Point of Care Testing
While the IVD/LDT regulatory debate continues, a new wrinkle was noted by Bloomberg BNA Life Sciences & Industry Report “New Stakeholder Group Wants FDA to Reform CLIA Waiver Process” (Report and coalition) for point of care diagnostic testing. The Report notes that a newly formed stakeholder group wants the FDA to ease restrictions where low risk diagnostic testing can be performed. The Report explains that:
“According to the coalition, all laboratory tests must be reviewed by the FDA and assigned a complexity level (low/waived, moderate or high). The complexity level dictates where the test can be performed.
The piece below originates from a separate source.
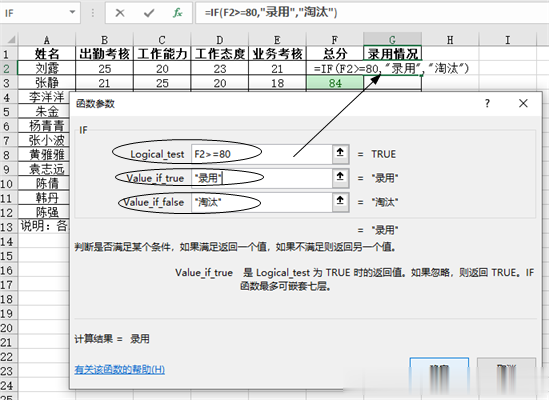Click the Cancel button in dialog
This screenshot has height=400, width=549.
click(x=506, y=372)
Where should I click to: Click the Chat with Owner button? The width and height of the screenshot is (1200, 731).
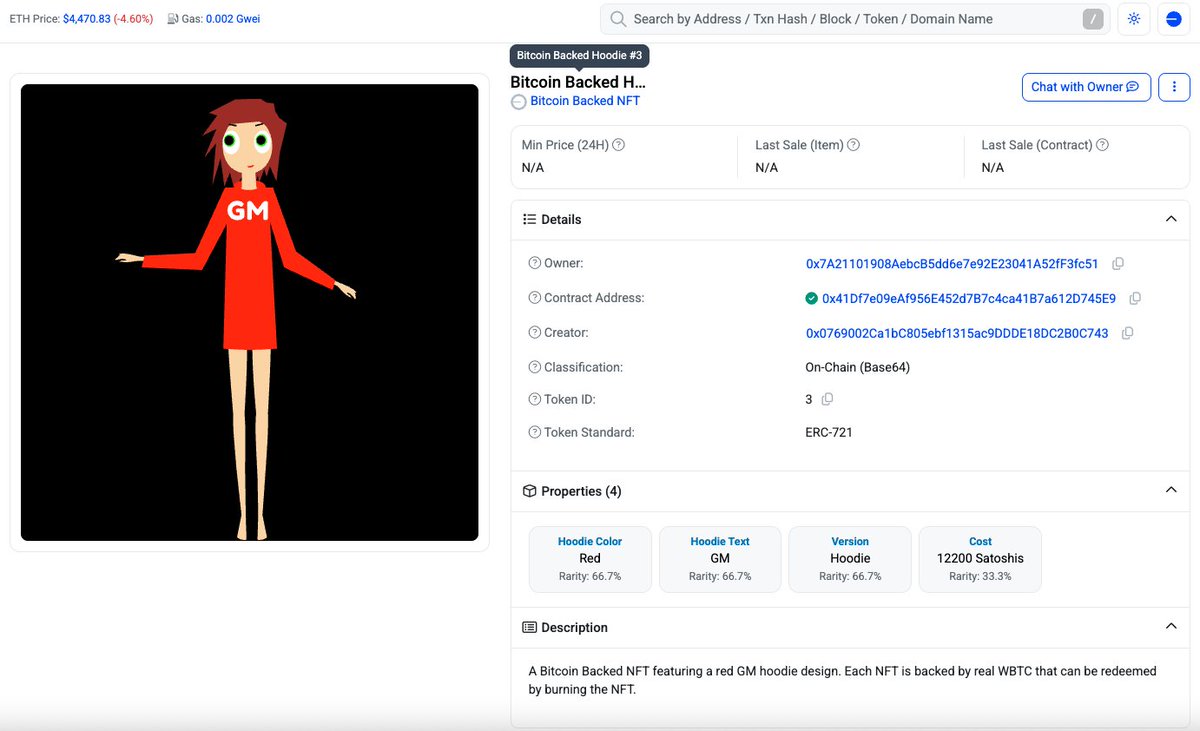coord(1086,87)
Moderate- and high-complexity tests may be performed only in sophisticated laboratories that satisfy the strict requirements of CLIA (including personnel training, quality standards, proficiency testing and recordkeeping requirements, among others). If a user needs special laboratory expertise and training to run a test, its use needs to be restricted to nonwaived labs. But if the test can be performed in the hands of untrained users the same as trained users, then it should be allowed in a CLIA-waived lab.”
The Report also notes that the coalition is asking the FDA to change the way it interprets the CLIA law to put the emphasis on how effective the test is rather than its accuracy.
Impact on Personalized Medicine?
As technology advances, it is not improbable that some tests that guide treatment decisions will move from highly complex tests requiring specialized training and strict regulatory oversight to more routine tests of low complexity. Determining the appropriate level of regulation of point of care tests will need to balance patient safety, healthcare cost, and laboratory efficiency. Interested stakeholders should monitor developments and join the discussion to ensure the appropriate balance is achieved for the benefit of patients and the advancement of personalized medicine.